На столе лежала вчетверо сложенная бумажка, скрепленная кольцом с двумя ключами.
— А что открывает эта бумажка? — пошутил Дерибасов.
Бумажка открыла многое. Вернее, закрыла.
— А это вам, — объяснила сестра Лидия. — Брат Осоавиахим написал перед уходом.

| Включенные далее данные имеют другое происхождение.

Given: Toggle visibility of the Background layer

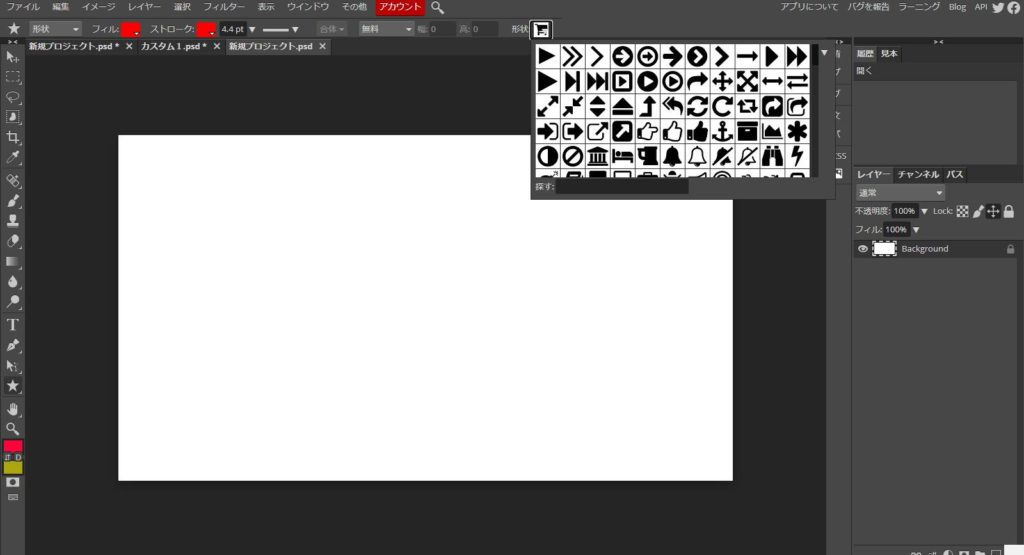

Дерибасов узнал эти большие, корявые буквы:
«Миша! Племяш родной! Господь тебя храни! Младенца я Дуне вернул — подарил ему счастливое детство от греха подальше. Вконец усовестил меня отец Василий, лучше б ты меня на него не оставлял. Грозил проклясть. Боясь твоего гнева, уезжаю куда глаза глядят… Виноват я сильно перед тобой, что в замочек багажника песок подсыпал. А что казну твою прихватил, так это тоже извини, хоть и невелик грех — у своего взял. Да и, по совести сказать, мне она нужнее, потому что я умею деньгами распоряжаться, а ты нет. Ты их только зарабатывать-то и умеешь, чего и в дальнейшем тебе желаю, для повышения благосостояния народа. А как будешь в Москве, передай эти ключи Зинаиде Владимировне, скажи: „Дядя кланяться велел“. Но главное, по-родственному тебя прошу, доглядывай за братом Митрием, чтобы он мои доходы не присваивал, а отцу Василию переводил. У меня теперь с ним достигнутая договоренность имеется, но он меня уже торопит, да и знать какая, тебе незачем.
Любящий тебя, твой родной дядя Осоавиахим».
Когда старшая сестра Лидия внесла шипящую яичницу, Верховной Личности уже не было. Вместо нее за столом хохлился бездомный, безденежный и безработный автолюбитель, у которого во всем огромном мире не было никого. Но Лидия Пахомова подмены не заметила.
Михаил Венедиктович подобрал остатки яичницы корочкой, допил молоко и услышал смущенный вопрос:
— Хотелось бы знать… старшая сестра — это какому ашраму соответствует?
Дерибасов тоскливо посмотрел на взволнованно ходивший по дряблой шее кадычок и ответил:
— Мамаша, вам не хочется удавиться?
Весь день Михаил Венедиктович просидел в общежитии Ташлореченского университета на аккуратно заправленной розовым покрывалом кровати Зои Осиновой. Соседки уходили и приходили, а Заиньки все не было.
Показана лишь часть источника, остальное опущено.